Si delinea una nazione, l’Italia, con un fortissimo squilibrio demografico ed economico, dove per esempio, se oggi il capo del personale di un’azienda perde un laureato perché si trasferisce fuori Italia, sa che ne troverà altri quattro nel Sud (dati ISTAT), quindi continuerà a pagarli poco e non ci sono segnali di inversione di rotta verso la crescita del salario. Si nota che, in tutte le regioni comprese quelle più ricche come Lombardia, Trentino, Veneto i laureati sono sottopagati ed il bilancio tra chi entra e chi esce è in rosso, al giovane laureato meridionale emigrato, poco importa se lavora al nord Italia o all’estero, qualora non può vivere nella propria terra, cerca le migliori condizioni di vita. Tutto ciò sta provocando una continua spoliazione del personale più qualificato verso paesi dove la paga è più remunerativa dalla Spagna all’Inghilterra, passando dalla Germania, Belgio, Olanda, Stati Uniti etc…
L’Italia, che dal dopoguerra pensa di tenere nel sottosviluppo il Sud
Un paese l’Italia, che dal dopoguerra pensa di tenere nel sottosviluppo il Sud al fine di stare meglio nel Nord è miope, perché tutta la nazione sta scivolando verso la povertà. La Lombardia è in recessione ventennale rispetto a paesi come: Germania, Belgio, Olanda Danimarca, regioni come la Toscana e il Piemonte vanno verso politiche di transizione con il passaggio da un sistema produttivo intensivo e non sostenibile dal punto di vista dell’impiego delle risorse, a un modello più limitato. Marche e Umbria sono già alle politiche di coesione cercando con fondi extra-regionali di incrementare le opportunità di sviluppo economico e sociale per contribuire a ridurre i divari e le disparità tra i loro territori e le regioni europee, agendo in particolare nelle aree interne meno sviluppate.
L’economia del sottosviluppo voluto nel Sud, provocato da una politica di assenza di vera e sostanziosa perequazione, ne ha determinato il suo declino.

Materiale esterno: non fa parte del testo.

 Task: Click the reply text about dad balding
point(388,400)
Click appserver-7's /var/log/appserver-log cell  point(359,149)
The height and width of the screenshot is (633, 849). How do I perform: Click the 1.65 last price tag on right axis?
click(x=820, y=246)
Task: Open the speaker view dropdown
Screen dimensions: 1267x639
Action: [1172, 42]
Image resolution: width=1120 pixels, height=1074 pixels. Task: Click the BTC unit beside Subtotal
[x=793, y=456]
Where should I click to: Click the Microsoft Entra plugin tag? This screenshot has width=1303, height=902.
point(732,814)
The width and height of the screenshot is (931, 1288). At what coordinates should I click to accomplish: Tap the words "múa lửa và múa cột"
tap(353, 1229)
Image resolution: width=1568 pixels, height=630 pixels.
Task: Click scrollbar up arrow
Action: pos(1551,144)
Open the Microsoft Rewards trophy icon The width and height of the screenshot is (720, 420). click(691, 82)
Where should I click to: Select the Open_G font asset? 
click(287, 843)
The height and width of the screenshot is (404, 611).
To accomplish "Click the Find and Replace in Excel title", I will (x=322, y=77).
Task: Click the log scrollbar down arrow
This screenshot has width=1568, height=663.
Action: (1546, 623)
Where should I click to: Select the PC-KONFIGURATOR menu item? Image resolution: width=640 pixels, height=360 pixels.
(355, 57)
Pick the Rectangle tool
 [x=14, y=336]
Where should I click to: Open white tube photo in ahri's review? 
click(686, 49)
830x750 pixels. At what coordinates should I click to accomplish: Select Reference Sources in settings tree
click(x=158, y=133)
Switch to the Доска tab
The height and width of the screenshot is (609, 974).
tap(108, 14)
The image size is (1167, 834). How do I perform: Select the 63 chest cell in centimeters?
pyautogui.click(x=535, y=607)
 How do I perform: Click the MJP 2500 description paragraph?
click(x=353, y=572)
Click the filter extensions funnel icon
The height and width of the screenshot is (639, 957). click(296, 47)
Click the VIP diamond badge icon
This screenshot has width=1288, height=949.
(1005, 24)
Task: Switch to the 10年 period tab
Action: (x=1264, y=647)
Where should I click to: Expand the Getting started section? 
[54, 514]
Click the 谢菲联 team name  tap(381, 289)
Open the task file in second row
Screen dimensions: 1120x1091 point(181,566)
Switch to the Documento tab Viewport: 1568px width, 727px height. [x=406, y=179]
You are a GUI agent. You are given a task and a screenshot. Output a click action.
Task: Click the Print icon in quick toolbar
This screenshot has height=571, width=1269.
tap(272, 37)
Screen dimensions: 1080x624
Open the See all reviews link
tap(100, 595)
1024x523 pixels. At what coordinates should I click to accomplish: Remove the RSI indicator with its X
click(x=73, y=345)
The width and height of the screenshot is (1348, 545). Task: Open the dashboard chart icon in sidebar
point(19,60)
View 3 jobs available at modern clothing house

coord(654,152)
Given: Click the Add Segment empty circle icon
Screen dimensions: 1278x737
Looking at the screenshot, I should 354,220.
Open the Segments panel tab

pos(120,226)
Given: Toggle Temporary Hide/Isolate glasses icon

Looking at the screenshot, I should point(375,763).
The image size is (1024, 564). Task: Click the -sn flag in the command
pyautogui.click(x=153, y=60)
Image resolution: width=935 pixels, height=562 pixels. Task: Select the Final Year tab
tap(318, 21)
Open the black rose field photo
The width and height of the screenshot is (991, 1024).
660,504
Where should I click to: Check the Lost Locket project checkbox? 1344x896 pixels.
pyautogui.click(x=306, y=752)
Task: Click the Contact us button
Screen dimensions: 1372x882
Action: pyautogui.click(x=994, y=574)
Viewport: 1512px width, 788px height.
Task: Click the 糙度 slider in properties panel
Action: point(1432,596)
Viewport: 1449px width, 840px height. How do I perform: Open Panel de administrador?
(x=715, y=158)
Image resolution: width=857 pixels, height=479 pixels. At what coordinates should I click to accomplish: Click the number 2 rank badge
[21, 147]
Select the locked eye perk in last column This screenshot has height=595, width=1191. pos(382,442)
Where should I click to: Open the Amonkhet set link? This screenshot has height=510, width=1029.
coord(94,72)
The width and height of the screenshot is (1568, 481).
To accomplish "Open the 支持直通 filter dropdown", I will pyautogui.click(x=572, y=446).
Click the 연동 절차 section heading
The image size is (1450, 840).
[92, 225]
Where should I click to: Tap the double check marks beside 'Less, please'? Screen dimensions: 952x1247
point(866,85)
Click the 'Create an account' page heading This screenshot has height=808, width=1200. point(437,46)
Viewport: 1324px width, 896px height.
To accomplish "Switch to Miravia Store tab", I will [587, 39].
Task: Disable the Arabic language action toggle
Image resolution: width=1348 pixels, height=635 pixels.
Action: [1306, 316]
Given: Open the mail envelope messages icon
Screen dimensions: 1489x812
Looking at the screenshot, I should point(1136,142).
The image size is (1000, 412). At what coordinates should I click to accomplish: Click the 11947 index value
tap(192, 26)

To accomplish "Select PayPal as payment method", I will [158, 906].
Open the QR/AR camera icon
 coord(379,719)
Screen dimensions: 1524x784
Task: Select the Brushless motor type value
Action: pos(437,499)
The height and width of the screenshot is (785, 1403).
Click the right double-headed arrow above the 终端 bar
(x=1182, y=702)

Una recente ricognizione del governo Draghi, proseguita dal Ministro Calderoli (autore della L. 42/2009 sul federalismo fiscale), ha determinato che, l’unica via da perseguire e lo sviluppo accelerato del Mezzogiorno nei Settori: Idrici (depurazione acque) – Istruzione – Sanità e Trasporti, riservando al Sud e nelle Isole l’82,5% di tutti i fondi di perequazione previsti. Il governo però ha disatteso, continuando nella politica miope dei tagli al Mezzogiorno. Nel campo infrastrutturale dei 4,6 miliardi previsti (quale fondo pluriennale d’investimento perequativo), ne sono stati definanziati 3,5 miliardi, i restanti 900 milioni saranno erogati con quote di 100 milioni l’anno a partire dal 2026. Solo se si attua la Costituzione con il principio di eguaglianza, solidarietà e perequazione si possono recuperare i divari civili e sociali nelle aree più svantaggiate sia del Mezzogiorno che in molte zone interne del Nord, facendo crescere la popolazione se c’è lavoro e strutture i figli nascono. Dovrebbero cessare le discriminazioni sulle residenze per avere un futuro insieme, ma l’autonomia differenziata ne disegna un futuro macabro.